DNS resolution of Reader endpoint is load balanced in round robin fashion for every new connection, this means that for the same connection, all the queries are executed against the same instance. This may lead to unequal usage of Read Replicas, long initial delay for newly added instances and applications keep sending traffic to stopped instances in case of DNS caching. Be sure to use DNS caching best practices mentioned before.

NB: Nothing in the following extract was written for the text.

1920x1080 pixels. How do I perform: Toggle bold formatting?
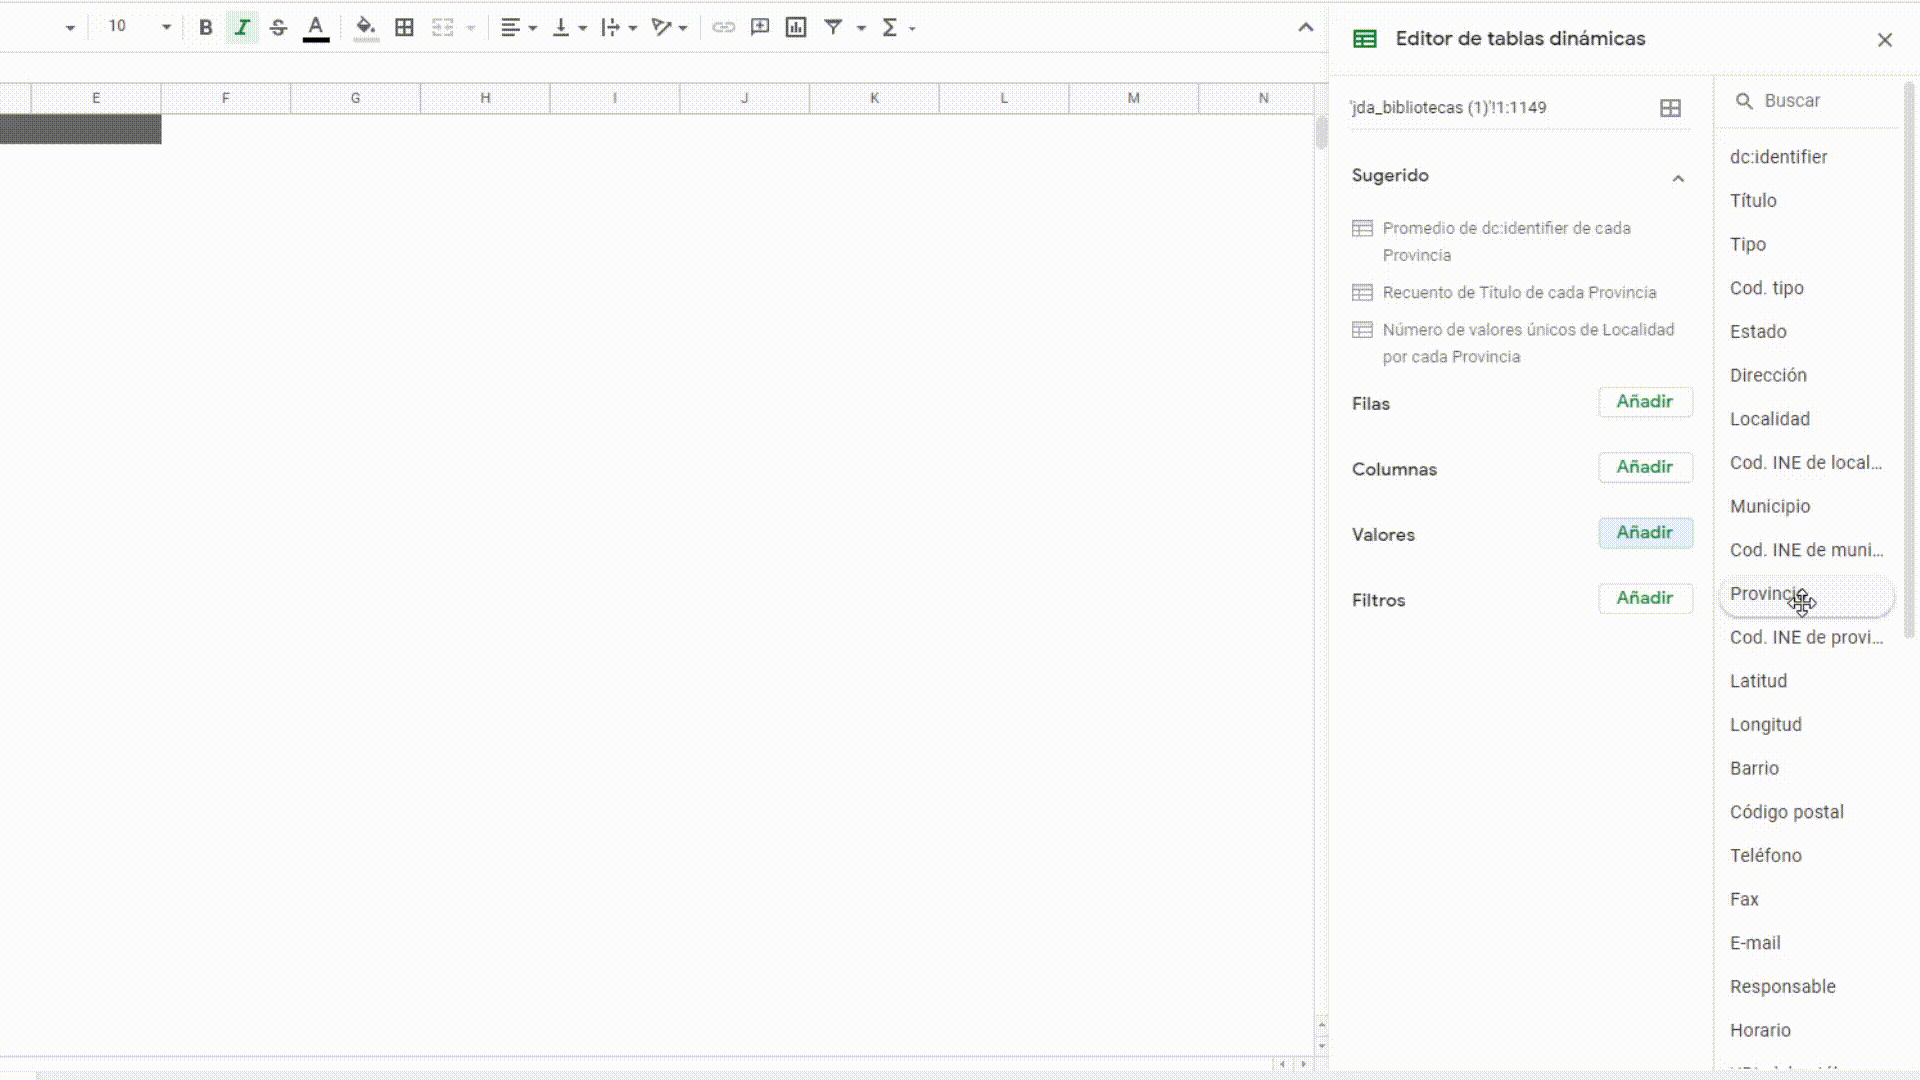[x=205, y=28]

Designing for Fault Tolerance and Quick Recovery

When you scale your application up, you're more likely to add more instances (db, application, ...) also to face more issues. You should design your application to be resilient in facing these situations. You should keep your application up-to-date with the failover of Aurora primary instances (occurs within 30 seconds after the failure). You should also keep up to date with the new Reader instances created to start sending traffic to them, as well as the removed instances to stop sending traffic to them. Not following best practices may lead to longer downtime.
Server Configuration
- Configuration Variable max_connections
  
  This variable limits number of connections per Aurora DB instance. The best practice is to keep this slightly higher than what you expect to open, but beware if you're using performance_schema as its memory usage increases proportional to the value of this variable, s it may lead to OOM isues on smaller instances, like T2 and T3 instances with less than 8GB memory. In this case you may need to disable performance_schema or keep max_connections to the default.

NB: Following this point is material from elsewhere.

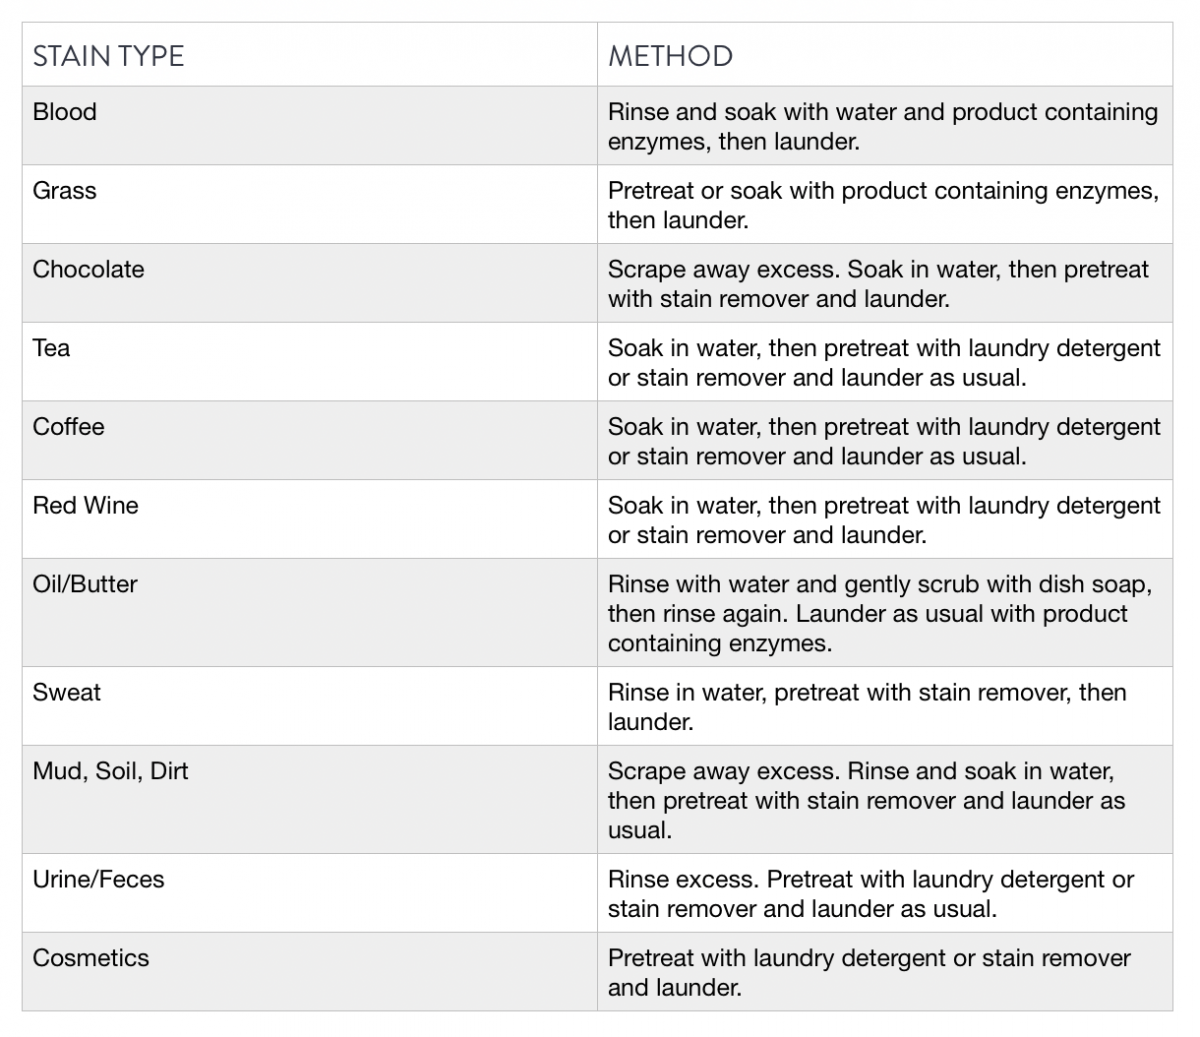This screenshot has width=1200, height=1037.
Task: Select the Red Wine cell
Action: coord(85,506)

- Configuration Variable max_connect_errors
  
  This variable controls number of successive failed connection requests for a given client host. The client is shown the following error on exceeding this limit
```
Host '*host_name*' is blocked because of many connection 
errors ...
```
  A common incorrect practice is keeping this variable very high to avoid client connectivity issues. However, this is dangerous as it may hide serious issues with the applications that needs developer action, or even worse, DDoS attacks trying to take down the system.
  
  If your client application is facing the "host is blocked" problem, use aborted_connects diagnostic counters along with host_cache table to identify and fix the problem in your application.
  
  Note that this variable has no effect if skip_name_resolve is set to 1 (default).

Conclusion

Aurora is really great ❤️, however, you still need to apply best practices to ensure smooth integration, reduced downtime and scalability. This article will help you apply these best practices with little to no engineering effort.